← Back to Projects

C Compiler with Control Flow Structures

C GCC Recursive Descent Parser Compiler Design Linux
C Compiler architecture and parser design
Compiler execution and output
Parser grammar and syntax trees
Compiler optimization techniques

Project Overview

A feature-rich C compiler built from scratch using recursive descent parsing techniques. This project successfully implements a complete parsing and execution engine for a subset of the C language, with full support for control flow structures (if-else, while, for, do-while, switch-case) and comprehensive operator precedence handling.

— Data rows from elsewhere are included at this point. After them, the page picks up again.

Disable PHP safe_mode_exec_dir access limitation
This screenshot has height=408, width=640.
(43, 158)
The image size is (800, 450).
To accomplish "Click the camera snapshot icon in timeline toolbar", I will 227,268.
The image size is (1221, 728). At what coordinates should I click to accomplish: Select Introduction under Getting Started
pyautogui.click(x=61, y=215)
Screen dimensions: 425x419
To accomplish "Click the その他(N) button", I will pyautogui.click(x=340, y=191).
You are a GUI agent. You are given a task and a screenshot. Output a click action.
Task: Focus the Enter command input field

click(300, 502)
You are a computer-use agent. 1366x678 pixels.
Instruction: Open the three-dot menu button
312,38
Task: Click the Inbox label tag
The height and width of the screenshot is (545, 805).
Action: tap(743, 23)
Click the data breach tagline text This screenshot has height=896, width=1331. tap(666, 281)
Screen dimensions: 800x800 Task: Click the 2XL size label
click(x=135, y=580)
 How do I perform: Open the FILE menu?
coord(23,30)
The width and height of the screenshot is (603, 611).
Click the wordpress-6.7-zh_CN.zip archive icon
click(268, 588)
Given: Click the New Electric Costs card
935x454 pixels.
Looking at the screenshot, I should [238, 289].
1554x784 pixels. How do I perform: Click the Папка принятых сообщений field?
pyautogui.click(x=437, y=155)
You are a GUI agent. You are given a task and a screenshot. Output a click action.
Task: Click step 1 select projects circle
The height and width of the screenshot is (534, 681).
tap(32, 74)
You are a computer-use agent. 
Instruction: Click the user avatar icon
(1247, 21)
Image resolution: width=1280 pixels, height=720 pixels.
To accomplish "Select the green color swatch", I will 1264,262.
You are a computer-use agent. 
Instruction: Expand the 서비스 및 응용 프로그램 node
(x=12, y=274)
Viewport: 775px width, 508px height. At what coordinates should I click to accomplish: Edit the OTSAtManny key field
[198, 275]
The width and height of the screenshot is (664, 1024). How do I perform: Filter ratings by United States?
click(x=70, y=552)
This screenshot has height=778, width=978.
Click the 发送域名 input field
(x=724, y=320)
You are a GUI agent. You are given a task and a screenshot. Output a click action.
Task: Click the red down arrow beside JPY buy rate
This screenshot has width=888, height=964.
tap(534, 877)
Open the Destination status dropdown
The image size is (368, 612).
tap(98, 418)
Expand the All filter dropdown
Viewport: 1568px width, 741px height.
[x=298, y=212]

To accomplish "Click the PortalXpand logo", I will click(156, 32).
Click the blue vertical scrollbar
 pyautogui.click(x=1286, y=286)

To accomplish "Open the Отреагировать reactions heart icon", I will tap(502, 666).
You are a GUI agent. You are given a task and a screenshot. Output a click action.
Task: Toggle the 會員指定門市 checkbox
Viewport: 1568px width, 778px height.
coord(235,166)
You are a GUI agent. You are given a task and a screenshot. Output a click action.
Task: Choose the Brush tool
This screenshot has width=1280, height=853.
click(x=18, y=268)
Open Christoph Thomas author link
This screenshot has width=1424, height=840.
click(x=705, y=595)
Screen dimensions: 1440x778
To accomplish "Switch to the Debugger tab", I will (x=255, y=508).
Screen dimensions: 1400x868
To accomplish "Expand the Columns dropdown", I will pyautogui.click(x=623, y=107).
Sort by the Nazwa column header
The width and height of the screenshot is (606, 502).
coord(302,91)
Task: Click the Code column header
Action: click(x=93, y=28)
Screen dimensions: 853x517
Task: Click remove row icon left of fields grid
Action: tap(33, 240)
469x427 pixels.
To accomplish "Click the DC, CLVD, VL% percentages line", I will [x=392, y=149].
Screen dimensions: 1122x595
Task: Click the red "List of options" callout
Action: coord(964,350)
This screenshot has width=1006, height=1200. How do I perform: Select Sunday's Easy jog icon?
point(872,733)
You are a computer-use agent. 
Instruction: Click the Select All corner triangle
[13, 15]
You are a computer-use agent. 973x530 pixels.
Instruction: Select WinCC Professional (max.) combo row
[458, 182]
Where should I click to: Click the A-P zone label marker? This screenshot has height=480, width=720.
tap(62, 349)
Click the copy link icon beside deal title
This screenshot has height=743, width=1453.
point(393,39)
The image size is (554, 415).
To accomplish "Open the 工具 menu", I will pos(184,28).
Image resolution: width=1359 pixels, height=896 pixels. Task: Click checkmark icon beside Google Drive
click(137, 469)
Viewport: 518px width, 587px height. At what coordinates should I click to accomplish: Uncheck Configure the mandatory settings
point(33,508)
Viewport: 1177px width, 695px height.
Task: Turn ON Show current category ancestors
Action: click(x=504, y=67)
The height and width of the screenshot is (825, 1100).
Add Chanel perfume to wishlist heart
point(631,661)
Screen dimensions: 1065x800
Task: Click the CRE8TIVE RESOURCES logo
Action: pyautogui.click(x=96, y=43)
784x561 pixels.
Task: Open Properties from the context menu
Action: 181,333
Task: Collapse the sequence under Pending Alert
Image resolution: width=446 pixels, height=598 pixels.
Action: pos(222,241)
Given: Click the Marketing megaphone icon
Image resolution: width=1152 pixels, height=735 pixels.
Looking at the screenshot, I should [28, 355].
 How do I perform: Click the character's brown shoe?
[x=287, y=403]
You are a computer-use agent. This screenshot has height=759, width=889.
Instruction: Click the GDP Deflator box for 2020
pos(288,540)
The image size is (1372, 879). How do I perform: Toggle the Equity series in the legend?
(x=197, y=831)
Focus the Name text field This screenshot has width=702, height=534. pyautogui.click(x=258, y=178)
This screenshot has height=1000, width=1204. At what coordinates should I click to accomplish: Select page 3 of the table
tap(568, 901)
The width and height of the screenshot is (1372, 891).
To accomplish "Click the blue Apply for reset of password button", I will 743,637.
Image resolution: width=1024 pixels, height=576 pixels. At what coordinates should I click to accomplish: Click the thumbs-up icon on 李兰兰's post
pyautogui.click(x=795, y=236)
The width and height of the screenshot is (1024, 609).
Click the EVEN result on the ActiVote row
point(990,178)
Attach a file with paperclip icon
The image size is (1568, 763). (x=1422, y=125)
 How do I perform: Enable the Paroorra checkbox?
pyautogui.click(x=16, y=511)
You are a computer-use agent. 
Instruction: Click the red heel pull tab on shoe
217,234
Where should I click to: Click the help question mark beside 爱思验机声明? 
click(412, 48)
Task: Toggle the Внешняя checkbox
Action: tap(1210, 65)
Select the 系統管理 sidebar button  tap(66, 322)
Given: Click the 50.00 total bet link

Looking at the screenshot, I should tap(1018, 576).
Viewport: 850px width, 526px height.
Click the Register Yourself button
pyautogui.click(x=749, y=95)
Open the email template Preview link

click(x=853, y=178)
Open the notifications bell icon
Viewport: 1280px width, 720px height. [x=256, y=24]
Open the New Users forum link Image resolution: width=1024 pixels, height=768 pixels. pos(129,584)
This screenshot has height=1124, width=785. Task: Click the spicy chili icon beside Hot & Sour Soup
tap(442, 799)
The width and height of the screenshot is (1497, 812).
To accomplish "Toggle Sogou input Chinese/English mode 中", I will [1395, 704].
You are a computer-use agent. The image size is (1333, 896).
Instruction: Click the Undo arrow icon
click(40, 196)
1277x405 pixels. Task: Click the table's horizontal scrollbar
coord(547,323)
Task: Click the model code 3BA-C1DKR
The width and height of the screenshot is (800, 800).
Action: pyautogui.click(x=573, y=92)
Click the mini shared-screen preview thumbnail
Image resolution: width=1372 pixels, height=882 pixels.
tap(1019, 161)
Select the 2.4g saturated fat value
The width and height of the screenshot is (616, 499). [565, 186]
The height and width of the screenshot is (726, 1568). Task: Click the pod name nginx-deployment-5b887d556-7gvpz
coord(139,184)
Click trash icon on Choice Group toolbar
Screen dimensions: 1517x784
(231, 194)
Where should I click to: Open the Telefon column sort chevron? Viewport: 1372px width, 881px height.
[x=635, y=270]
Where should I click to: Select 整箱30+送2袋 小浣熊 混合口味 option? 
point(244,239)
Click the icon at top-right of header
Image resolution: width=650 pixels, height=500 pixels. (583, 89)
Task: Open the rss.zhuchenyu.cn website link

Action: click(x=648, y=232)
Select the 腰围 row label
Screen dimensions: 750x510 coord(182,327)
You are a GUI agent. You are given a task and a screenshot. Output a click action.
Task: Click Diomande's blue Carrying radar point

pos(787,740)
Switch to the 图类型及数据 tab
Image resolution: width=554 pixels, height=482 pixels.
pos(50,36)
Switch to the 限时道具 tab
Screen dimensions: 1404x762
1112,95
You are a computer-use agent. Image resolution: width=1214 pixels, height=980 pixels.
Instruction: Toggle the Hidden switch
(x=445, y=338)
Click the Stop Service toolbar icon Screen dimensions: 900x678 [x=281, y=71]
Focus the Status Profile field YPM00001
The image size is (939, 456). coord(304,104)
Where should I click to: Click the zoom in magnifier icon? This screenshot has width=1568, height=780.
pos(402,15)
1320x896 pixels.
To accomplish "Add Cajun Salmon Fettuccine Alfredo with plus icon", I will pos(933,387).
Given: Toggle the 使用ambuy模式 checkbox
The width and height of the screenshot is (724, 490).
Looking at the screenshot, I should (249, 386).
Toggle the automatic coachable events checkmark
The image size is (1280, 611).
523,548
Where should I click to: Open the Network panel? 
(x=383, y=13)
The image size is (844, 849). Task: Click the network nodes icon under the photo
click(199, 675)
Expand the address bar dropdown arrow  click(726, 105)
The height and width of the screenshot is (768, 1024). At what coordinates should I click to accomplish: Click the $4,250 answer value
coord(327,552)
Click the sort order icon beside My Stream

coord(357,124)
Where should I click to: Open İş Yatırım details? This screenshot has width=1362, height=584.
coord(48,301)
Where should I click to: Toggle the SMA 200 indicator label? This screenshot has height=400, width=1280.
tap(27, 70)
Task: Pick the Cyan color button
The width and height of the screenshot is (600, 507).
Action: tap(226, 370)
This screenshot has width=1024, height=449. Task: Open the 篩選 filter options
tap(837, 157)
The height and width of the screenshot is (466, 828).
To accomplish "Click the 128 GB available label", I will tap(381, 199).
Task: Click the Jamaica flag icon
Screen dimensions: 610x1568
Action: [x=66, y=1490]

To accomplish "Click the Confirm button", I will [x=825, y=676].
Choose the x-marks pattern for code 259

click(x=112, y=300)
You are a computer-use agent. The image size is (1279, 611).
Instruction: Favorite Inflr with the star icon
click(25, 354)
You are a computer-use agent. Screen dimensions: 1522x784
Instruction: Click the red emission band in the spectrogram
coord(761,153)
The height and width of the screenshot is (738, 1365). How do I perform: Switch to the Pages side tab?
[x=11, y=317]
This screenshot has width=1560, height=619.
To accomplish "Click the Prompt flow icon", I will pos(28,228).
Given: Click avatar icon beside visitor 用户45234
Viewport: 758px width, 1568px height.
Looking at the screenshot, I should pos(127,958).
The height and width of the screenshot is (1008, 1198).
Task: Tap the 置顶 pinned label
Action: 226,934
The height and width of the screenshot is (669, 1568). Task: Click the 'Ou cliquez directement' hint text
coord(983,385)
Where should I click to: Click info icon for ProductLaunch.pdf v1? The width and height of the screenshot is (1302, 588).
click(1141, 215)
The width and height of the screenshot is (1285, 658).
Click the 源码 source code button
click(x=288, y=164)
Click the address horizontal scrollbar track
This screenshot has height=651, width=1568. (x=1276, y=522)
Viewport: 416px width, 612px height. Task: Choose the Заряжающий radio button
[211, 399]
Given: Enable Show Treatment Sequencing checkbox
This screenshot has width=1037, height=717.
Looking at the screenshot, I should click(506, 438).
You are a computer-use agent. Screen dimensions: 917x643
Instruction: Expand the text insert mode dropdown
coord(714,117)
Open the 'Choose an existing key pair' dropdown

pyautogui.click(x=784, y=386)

The compiler demonstrates deep understanding of compiler theory, including tokenization, syntax analysis, semantic analysis, and runtime execution. It processes source code files and executes programs with correct control flow behavior.

Key Features

  • Control Flow Statements: if-else, while loops, for loops, do-while loops, and switch-case statements
  • Operators: All comparison operators (==, !=, <, >, <=, >=), logical operators (&&, ||, !), and arithmetic operators (+, -, *, /, %)
  • Variables & Declarations: Variable declarations with initialization, symbol table management, and declaration tracking
  • Expression Evaluation: Full operator precedence with 7-level precedence hierarchy
  • Semantic Analysis: Undeclared variable detection, type checking, and error reporting
  • Break Statement Support: Proper break handling in loops and switch statements with correct control flow
  • Nested Structures: Full support for arbitrarily nested control structures
  • Large Program Support: Scalable token (5000) and symbol (500) limits for comprehensive programs

Technical Implementation

The compiler is implemented in approximately 1000 lines of C code using a recursive descent parser architecture. The tokenizer converts source text into tokens, the parser builds an abstract representation, and the semantic analyzer validates correctness.

Parsing Architecture

The parser uses recursive descent with proper operator precedence handling through a multi-level expression parsing hierarchy:

  • Expression → LogicalOr (lowest precedence)
  • LogicalOr → LogicalAnd
  • LogicalAnd → Comparison
  • Comparison → Additive
  • Additive → Term
  • Term → Factor (highest precedence)

Control Flow Implementation

Control flow statements are implemented with proper scoping and execution semantics:

  • While Loops: Condition re-evaluation with state preservation across iterations
  • For Loops: Three-part for(init; condition; increment) syntax with loop management
  • If-Else Statements: Conditional branching with nested structure support
  • Switch-Case Statements: Case matching with proper break handling to prevent fall-through
  • Break Statement: Correct termination of loops and switch blocks

Grammar

Program       → Statement*
Statement     → Declaration | Assignment | IfStatement | WhileStatement | ForStatement 
                | SwitchStatement | BreakStatement | Block | PrintStatement
Declaration   → 'int' Identifier '=' Expression ';'
IfStatement   → 'if' '(' Expression ')' Block ('else' Block)?
WhileStatement → 'while' '(' Expression ')' Block
ForStatement  → 'for' '(' Assignment ';' Expression ';' Assignment ')' Block
SwitchStatement → 'switch' '(' Expression ')' '{' (CaseLabel | DefaultLabel)* '}'
CaseLabel     → 'case' Number ':' Statement* 'break' ';'
DefaultLabel  → 'default' ':' Statement* 'break' ';'
Expression    → LogicalOr ((TOKEN_ASSIGN) LogicalOr)*
LogicalOr     → LogicalAnd (('||') LogicalAnd)*
LogicalAnd    → Comparison (('&&') Comparison)*
Comparison    → Additive (CompOp Additive)*
Additive      → Term (AddOp Term)*
Term          → Factor (MulOp Factor)*
Factor        → [UnaryOp] (Primary)

Challenges & Solutions

Challenge 1: While Loop Execution - Initial implementation only executed the loop body once. Solution: Implemented proper loop re-evaluation by saving the condition position, evaluating it repeatedly, and executing the body until the condition becomes false.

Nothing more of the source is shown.